§ TASK PROMPT
When you copy the data that follows, reproduce every word exactly and leave out the images.

§ DATA SECTION
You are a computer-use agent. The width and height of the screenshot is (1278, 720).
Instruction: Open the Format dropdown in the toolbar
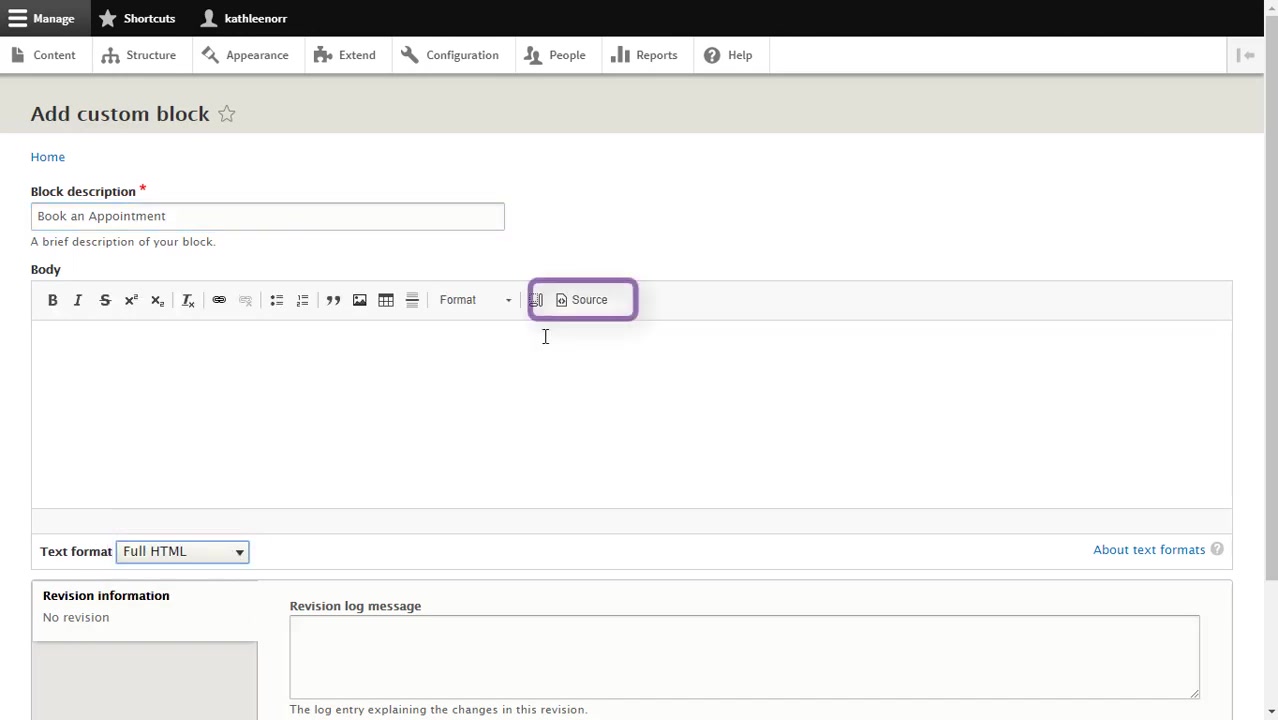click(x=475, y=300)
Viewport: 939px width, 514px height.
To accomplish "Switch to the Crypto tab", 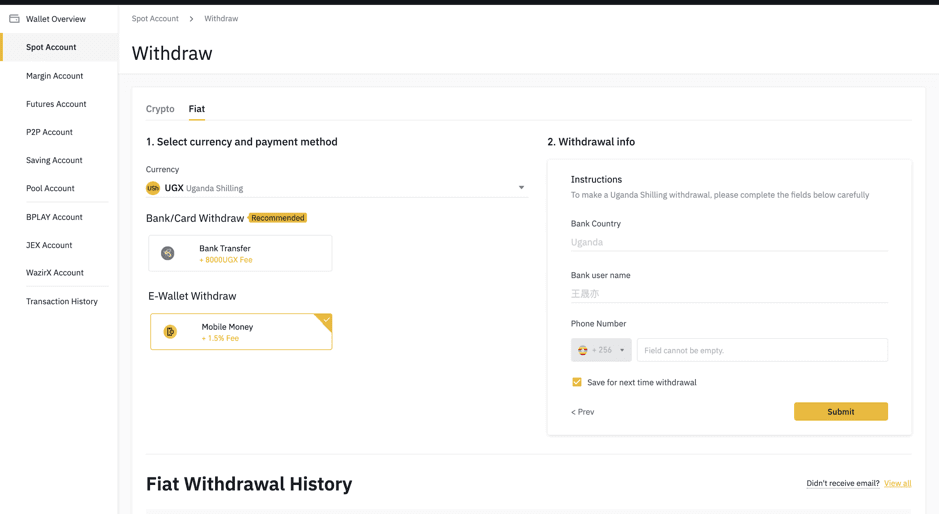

§ PROBLEM SOLUTION
You are a computer-use agent. The width and height of the screenshot is (1278, 720).
Instruction: Open the Format dropdown in the toolbar
click(x=475, y=300)
Viewport: 939px width, 514px height.
To accomplish "Switch to the Crypto tab", 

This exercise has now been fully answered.